ははっー!!って拝まんでいいから勉強しろ。

そんな風に賑やかに騒ぎつつ、俺自身も参考書に目を通す。
ノートや教科書、参考書にはマーカーや書き込みがちらほら。

いつもならさほどテスト勉強に力は入れないのだが……今回はちょっぴり気を入れている。

ほら、いまさらになって進路を迷い中だからね。

どの道を選ぶにしろ、いい成績を取ってて悪いことはねーし。
まぁ、元々成績はそれなりにいいし、わりと品行方正にやってるから問題はなさそうではあるけど。


ぐでーと机に突っ伏する緑頭が二つ。

「お待たせしました」

トレイからドリンクとケーキを配る。

「ほら、二人も」

お礼を言われつつ、屍と化しているカイルとアレンの前にも並べれば二人はのろのろと顔をあげた。
見事にげっそりしている。

激しい訓練や模擬戦でもピンピンしてる癖に、真面目に勉強を数時間の方がよっぽど消耗するようだ。
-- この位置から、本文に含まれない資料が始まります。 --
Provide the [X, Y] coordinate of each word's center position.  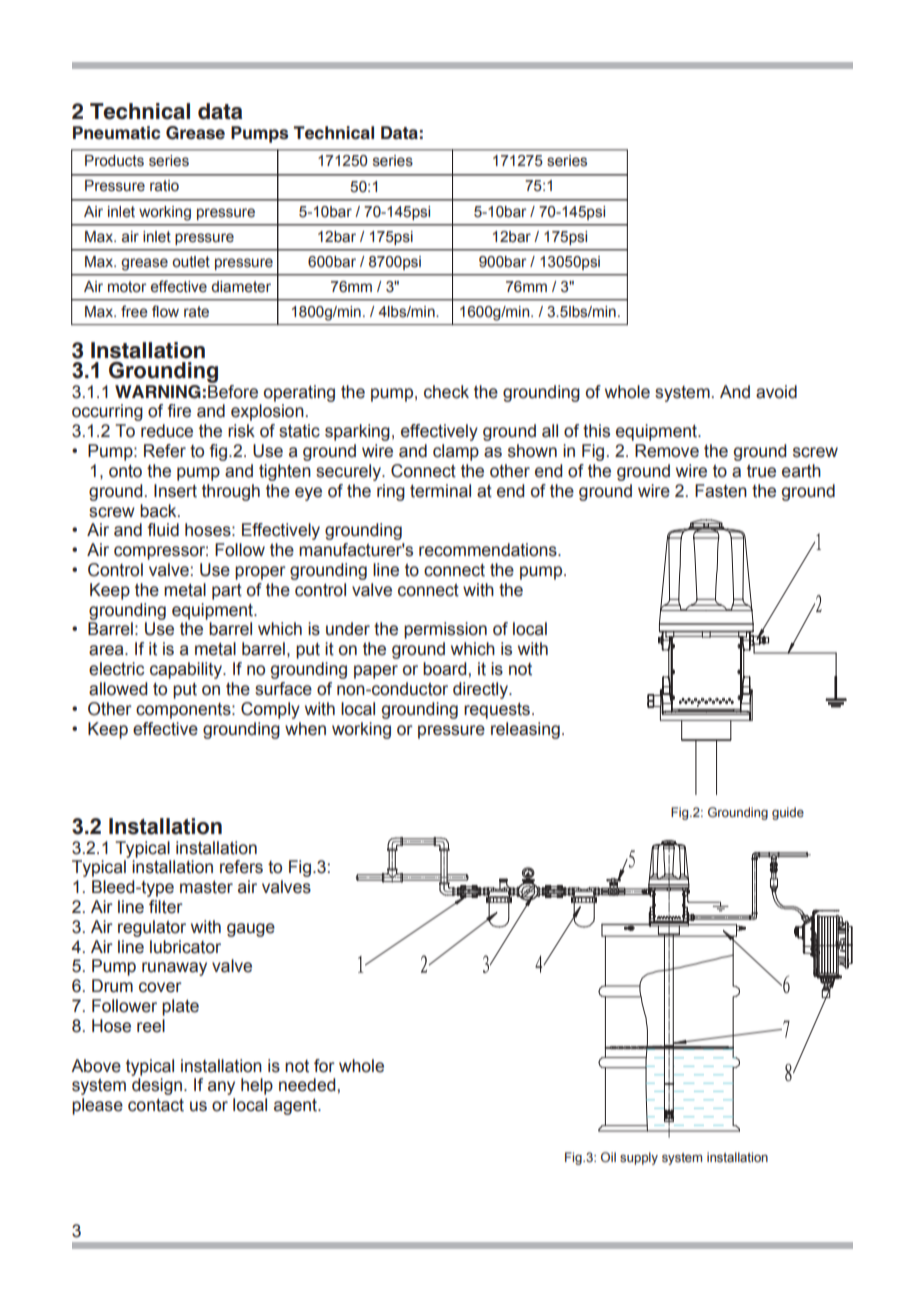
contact [156, 1105]
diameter [241, 287]
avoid [776, 392]
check [446, 392]
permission [445, 630]
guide [788, 813]
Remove [667, 451]
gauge [251, 930]
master [206, 887]
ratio [164, 186]
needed [308, 1085]
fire [179, 411]
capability [187, 670]
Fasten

テスト期間で午後は授業なしだったためわりとガッツリとテスト勉強を行い、帰る前にと食堂に寄ることになった。
同じような理由でか、放課後にも関わらず意外と生徒の数が多い。

「あー早くテスト終わんねぇかな」

でっかい口で豪快にハンバーガーにかぶりつきつつカイルがグチる。
ケーキはとうに食べ終え、これだけじゃ足りねぇとばかりにバーガーを2セット追加。

「でも赤点とったら補習だし。学園祭前に補習とかムリ」

同じくバーガー片手にポテトをつまみ、アレンがでっかい溜息を吐いた。

テストの一カ月後には学園祭がある。
文化祭と体育祭を合わせたようなそれは外部からも人を招き結構な大規模だ。

一日目が模擬店や演劇、オーケストラなどの出し物。
二日目は闘技場で行われるトーナメント式の試合、それから魔獣を召喚した闘いなど。
三日目は締めくくりのパーティー。

さて、ここまで聞けばお分かりだろう。

脳筋兄弟のお楽しみは当然ながら二日目。

しかも学園創立25周年を記念する今年は……。

「ゲストとしてクラウ・ソラスまで来るとかマジで楽しみっ!!絶っ対に補習は回避する!!」

「訓練の時間なくなるとかマジないっ!!」

なら、最初っから真面目に勉強しろよ。

ワクテカする二人に俺らの心の声がハモった。